Background on Logic. Temporal logics are commonly used for specifying desired and undesired properties of systems. For cyber-physical systems, it is common to use temporal logics that can specify properties of real-valued signals over real time, such as signal temporal logic (STL) [30] or metric temporal logic (MTL) [27].

A signal is a function \(s : D \rightarrow S\), with \(D \subseteq \mathbb {R}_{\ge 0}\) an interval and either \(S \subseteq \mathbb {B}\) or \(S \subseteq \mathbb {R}\), where \(\mathbb {B}= \{\top , \bot \}\) and \(\mathbb {R}\) is the set of reals. Signals defined on \(\mathbb {B}\) are called booleans, while those on \(\mathbb {R}\) are said real-valued. A trace \(w = \{s_1,\dots , s_n\}\) is a finite set of real-valued signals defined over the same interval D. We use variables \(x_i\) to denote the value of a real-valued signal at a particular time instant.
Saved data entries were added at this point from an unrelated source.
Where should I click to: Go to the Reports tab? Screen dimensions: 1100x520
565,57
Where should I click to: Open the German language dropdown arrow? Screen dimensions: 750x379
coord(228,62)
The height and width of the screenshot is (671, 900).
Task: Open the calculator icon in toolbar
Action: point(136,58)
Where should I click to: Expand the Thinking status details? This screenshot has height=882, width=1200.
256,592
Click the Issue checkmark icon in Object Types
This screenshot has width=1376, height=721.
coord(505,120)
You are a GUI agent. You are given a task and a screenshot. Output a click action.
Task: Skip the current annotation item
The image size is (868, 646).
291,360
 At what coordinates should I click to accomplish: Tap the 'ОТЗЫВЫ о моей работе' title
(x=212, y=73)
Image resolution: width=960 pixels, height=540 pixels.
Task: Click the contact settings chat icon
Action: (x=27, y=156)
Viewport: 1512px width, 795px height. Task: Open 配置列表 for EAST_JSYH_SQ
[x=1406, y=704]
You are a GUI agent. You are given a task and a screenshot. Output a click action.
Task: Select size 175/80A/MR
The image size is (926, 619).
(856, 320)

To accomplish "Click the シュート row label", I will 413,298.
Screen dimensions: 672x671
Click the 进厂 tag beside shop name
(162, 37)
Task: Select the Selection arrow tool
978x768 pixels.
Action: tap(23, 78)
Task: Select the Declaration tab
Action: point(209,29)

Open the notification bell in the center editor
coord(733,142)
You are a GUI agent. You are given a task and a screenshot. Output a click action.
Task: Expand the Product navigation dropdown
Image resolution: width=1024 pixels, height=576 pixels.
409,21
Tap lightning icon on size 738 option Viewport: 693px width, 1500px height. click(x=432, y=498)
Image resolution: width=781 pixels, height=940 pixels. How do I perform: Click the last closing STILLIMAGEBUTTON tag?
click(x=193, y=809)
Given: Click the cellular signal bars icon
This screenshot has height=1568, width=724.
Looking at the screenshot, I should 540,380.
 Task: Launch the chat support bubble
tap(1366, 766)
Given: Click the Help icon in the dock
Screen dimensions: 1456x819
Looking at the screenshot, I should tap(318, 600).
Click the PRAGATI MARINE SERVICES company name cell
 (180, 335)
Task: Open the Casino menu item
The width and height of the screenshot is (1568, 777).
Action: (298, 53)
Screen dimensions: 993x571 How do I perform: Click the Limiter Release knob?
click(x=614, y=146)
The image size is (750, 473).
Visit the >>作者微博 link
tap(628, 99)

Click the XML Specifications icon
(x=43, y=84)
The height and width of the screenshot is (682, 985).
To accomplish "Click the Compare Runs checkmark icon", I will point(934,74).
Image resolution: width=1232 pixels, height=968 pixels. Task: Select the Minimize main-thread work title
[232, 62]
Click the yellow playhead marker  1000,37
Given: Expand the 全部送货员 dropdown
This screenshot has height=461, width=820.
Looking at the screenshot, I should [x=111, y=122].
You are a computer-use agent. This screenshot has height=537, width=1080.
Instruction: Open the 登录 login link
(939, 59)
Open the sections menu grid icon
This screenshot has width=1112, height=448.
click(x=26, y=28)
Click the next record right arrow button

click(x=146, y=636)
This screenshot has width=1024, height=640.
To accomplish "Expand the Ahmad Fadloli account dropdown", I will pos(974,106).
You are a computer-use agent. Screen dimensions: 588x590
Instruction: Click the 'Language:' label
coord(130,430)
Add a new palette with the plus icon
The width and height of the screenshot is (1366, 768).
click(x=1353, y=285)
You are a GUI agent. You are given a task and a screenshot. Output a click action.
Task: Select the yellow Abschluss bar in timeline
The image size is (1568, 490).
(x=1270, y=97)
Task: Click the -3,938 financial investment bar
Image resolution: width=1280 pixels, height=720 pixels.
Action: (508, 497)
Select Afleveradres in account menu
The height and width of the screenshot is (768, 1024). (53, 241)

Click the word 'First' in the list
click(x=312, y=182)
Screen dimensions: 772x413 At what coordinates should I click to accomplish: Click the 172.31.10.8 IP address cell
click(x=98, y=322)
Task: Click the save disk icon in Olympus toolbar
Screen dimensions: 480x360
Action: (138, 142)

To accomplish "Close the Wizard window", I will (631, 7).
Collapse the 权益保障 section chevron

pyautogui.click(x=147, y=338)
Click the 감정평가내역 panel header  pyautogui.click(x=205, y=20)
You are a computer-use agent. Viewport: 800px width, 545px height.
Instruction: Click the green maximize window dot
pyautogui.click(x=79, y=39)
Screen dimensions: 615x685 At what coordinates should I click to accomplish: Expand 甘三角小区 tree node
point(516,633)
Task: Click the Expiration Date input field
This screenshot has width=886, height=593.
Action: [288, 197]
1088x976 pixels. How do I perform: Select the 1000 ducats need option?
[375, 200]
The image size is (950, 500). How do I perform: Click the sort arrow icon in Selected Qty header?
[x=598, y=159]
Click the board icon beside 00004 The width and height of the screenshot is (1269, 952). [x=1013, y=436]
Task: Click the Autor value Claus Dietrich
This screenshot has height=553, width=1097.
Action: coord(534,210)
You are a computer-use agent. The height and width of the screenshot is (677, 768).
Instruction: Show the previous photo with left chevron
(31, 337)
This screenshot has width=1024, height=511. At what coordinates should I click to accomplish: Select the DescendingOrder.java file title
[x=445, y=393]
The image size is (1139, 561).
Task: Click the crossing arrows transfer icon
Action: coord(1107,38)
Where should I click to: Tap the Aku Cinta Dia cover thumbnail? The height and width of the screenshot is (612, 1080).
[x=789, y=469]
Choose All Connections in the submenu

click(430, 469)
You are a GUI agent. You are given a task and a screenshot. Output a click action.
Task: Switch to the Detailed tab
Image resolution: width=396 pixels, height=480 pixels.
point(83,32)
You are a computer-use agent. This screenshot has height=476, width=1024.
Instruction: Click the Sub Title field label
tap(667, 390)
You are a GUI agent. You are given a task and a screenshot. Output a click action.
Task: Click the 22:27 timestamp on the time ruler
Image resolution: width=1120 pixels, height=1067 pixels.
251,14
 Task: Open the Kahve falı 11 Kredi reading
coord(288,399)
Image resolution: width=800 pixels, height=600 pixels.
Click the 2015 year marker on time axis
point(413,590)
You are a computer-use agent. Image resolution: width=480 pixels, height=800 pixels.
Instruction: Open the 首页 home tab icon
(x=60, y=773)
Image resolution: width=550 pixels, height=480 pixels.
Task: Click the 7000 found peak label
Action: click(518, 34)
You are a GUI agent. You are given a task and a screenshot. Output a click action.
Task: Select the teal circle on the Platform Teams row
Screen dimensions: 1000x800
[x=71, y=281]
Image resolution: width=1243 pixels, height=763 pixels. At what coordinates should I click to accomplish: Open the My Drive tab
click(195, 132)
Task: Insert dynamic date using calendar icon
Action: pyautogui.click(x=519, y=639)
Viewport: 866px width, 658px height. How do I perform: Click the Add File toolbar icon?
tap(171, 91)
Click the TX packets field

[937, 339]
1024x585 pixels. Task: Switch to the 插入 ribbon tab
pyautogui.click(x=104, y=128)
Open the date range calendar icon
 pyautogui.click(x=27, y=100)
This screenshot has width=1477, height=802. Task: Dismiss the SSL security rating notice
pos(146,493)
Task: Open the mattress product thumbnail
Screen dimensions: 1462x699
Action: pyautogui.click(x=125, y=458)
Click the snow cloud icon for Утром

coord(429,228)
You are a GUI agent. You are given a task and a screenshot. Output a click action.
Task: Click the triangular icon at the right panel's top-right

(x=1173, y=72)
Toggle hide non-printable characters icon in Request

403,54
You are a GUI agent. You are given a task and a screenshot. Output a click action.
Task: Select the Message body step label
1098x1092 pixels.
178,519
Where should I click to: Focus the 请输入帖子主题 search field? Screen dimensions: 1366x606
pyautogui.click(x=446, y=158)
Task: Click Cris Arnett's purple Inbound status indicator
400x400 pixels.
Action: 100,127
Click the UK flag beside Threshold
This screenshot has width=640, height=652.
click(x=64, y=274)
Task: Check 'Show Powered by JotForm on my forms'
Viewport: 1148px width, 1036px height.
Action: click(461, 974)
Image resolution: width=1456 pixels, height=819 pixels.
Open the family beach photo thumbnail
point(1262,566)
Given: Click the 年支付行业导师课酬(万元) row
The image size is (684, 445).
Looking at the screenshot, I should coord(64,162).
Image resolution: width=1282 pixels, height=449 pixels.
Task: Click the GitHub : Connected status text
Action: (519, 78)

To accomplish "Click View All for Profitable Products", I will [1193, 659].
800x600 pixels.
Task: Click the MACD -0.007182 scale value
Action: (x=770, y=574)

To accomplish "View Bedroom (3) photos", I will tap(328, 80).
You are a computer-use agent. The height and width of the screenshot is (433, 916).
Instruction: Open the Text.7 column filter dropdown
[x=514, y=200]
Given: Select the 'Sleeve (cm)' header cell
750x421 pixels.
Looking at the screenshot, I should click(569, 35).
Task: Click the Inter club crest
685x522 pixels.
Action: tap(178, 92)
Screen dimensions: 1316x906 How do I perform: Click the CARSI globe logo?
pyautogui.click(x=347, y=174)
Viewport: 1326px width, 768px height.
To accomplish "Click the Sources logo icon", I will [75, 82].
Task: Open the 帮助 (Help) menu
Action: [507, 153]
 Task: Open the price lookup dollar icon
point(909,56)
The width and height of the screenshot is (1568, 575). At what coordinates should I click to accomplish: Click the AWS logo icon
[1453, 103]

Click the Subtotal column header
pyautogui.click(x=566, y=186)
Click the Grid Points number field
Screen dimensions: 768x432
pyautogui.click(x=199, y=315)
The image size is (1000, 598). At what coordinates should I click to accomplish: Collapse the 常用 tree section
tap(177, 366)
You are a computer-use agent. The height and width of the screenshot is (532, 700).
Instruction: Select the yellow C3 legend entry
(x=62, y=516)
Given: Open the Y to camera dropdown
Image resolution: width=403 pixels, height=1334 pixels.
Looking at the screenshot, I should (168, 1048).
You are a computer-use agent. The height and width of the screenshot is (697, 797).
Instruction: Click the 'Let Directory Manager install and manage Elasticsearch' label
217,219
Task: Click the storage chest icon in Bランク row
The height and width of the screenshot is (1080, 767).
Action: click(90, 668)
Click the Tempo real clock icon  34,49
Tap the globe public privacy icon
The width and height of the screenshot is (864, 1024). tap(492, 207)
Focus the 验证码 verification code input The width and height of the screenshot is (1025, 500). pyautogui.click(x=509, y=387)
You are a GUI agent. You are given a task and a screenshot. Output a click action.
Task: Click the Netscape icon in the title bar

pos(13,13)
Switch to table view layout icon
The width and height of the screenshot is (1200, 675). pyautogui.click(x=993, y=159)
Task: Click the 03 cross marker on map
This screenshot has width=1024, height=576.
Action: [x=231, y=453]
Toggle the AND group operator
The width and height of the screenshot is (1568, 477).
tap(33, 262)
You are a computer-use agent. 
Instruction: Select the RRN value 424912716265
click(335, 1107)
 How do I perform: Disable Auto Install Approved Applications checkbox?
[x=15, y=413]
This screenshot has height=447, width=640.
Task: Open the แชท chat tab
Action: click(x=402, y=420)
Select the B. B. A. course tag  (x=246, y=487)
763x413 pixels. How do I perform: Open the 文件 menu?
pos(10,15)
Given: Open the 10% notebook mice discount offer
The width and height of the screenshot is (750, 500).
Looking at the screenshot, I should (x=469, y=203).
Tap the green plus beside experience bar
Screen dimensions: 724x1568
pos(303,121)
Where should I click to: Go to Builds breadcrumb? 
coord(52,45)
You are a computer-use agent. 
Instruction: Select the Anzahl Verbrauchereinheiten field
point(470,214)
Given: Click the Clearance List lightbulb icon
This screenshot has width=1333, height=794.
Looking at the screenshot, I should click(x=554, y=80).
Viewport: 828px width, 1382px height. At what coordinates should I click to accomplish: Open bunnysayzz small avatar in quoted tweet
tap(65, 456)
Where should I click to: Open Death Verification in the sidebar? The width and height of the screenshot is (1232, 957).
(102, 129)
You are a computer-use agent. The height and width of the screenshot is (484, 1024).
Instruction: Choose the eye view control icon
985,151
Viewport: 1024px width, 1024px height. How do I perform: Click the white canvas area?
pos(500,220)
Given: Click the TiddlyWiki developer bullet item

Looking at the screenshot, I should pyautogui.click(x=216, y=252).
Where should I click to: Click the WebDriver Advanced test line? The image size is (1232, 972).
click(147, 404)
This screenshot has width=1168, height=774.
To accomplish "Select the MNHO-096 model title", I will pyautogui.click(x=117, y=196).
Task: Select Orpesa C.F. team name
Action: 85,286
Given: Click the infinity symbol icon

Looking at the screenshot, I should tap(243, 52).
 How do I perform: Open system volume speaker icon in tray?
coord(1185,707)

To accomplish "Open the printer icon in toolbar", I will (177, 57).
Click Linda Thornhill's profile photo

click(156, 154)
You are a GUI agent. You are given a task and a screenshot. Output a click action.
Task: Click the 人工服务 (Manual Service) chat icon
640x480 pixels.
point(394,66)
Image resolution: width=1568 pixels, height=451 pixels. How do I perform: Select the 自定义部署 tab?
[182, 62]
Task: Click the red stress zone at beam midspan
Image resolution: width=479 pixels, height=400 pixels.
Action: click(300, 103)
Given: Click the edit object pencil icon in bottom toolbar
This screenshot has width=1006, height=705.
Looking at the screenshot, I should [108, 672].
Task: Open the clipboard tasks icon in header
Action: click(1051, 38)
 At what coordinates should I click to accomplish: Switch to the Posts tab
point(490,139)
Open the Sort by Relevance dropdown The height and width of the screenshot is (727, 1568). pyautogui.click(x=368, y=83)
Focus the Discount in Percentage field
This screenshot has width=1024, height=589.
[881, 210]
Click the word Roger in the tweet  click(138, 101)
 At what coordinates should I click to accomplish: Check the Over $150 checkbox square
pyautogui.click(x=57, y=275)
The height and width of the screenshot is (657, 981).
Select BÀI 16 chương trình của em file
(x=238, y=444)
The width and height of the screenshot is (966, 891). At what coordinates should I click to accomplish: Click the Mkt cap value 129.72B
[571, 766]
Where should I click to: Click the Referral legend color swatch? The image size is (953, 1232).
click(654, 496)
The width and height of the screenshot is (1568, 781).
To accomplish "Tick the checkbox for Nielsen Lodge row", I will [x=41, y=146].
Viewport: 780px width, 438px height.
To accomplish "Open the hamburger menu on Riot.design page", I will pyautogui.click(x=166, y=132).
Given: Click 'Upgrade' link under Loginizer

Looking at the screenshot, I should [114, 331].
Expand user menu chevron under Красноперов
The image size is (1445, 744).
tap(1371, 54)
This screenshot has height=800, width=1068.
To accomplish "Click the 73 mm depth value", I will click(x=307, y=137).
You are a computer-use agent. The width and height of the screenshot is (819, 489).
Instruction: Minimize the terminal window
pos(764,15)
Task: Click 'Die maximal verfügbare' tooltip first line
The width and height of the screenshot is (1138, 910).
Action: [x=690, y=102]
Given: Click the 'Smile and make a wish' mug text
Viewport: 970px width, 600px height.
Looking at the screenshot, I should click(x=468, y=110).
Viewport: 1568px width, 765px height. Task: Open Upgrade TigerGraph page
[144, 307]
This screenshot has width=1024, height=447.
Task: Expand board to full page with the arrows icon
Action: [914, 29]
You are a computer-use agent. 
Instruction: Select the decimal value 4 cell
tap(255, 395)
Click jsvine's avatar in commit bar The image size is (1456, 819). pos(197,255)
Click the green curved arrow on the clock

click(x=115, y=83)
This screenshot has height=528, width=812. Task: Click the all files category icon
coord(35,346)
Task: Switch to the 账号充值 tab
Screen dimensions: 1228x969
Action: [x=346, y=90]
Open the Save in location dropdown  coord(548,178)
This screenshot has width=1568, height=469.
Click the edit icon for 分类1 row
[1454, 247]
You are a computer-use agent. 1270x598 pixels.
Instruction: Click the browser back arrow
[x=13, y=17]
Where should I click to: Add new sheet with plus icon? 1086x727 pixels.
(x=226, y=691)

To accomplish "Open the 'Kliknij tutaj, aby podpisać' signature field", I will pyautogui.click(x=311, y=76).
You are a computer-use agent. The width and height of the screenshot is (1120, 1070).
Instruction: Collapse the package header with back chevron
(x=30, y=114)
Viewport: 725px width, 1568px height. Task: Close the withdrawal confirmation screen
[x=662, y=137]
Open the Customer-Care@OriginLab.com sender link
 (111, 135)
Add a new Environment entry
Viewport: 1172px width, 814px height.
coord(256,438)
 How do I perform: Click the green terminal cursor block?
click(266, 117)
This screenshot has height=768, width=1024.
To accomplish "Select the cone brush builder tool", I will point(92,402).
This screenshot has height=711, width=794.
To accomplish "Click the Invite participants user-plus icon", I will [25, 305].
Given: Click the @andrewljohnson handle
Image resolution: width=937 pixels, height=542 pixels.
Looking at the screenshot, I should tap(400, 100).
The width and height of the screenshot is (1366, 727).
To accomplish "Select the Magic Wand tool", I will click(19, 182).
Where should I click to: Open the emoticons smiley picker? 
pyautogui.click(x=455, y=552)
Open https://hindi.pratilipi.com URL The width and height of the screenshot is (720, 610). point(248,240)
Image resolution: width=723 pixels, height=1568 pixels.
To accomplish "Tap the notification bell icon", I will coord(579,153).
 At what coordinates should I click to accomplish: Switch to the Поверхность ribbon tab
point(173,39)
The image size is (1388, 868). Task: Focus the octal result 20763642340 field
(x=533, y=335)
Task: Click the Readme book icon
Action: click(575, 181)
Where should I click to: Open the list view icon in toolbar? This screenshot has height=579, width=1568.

Let \(\varSigma = \{\sigma _1, \dots , \sigma _k \}\) be a finite set of predicates \(\sigma _i : \mathbb {R}^n \rightarrow \mathbb {B}\), with \(\sigma _i \equiv p_i(x_1, \dots , x_n) \lhd 0\), \(\lhd \in \{ <, \le \}\), and \(p_i : \mathbb {R}^n \rightarrow \mathbb {R}\) a function in the variables \(x_1, \dots , x_n\). An STL formula is defined by the following grammar:

$$\begin{aligned} \varphi := \sigma \, | \, \lnot \varphi \, | \, \varphi \wedge \varphi \, | \, \varphi \ \mathtt {U}_{I}\ \varphi \end{aligned}$$
(2)

where \(\sigma \in \varSigma \) is a predicate and \(I \subset \mathbb {R}_{\ge 0}\) is a closed non-singular interval. Other common temporal operators can be defined as syntactic abbreviations in the usual way, like for instance \(\varphi _1 \vee \varphi _2 := \lnot ( \lnot \varphi _1 \wedge \varphi _2 )\), \(\mathtt {F}_{I}\ \varphi := \top \ \mathtt {U}_{I}\ \varphi \), or \(\mathtt {G}_{I}\ \varphi := \lnot \mathtt {F}_{I}\ \lnot \varphi \). Given a \(t \in \mathbb {R}_{\ge 0}\), a shifted interval I is defined as \(t + I = \{t + t' \mid t' \in I\}\). The qualitative (or Boolean) semantics of STL is given in the usual way:

Definition 1

(Qualitative semantics). Let w be a trace, \(t \in \mathbb {R}_{\ge 0}\), and \(\varphi \) be an STL formula. The qualitative semantics of \(\varphi \) is inductively defined as follows:

$$\begin{aligned} \begin{aligned} w,t\,\models \,\sigma \text { iff }&\sigma (w(t)) \text { is true} \\ w,t\,\models \,\lnot \varphi \text { iff }&w,t \,\not \models \,\varphi \\ w,t\,\models \,\varphi _1 \wedge \varphi _2 \text { iff }&w,t\,\models \,\varphi _1 \text { and } w,t\,\models \,\varphi _2 \\ w,t\,\models \,\varphi _1 \mathtt {U}_{I} \varphi _2 \text { iff }&\exists t' \in t + I \text { s.t. } w,t'\,\models \,\varphi _2 \text { and } \forall t'' \in [t,t'], w,t''\,\models \,\varphi _1 \\ \end{aligned} \end{aligned}$$
(3)

A trace w satisfies a formula \(\varphi \) if and only if \(w,0\,\models \,\varphi \), in short \(w\,\models \,\varphi \). STL also admits a quantitative or robust semantics, which we omit for brevity. This provides quantitative information on the formula, telling how strongly the specification is satisfied or violated for a given trace.

3 Attacks

There are several types of attacks on ML algorithms. For excellent material on various attacks on ML algorithms we refer the reader to [3, 18]. For example, in training time attacks an adversary wishes to poison a data set so that a “bad” hypothesis is learned by an ML-algorithm. This attack can be modeled as a game between the algorithm ML and an adversary A as follows:

  • ML picks an ordered training set \(S = ((x_i,y_i))_{i=1}^m\).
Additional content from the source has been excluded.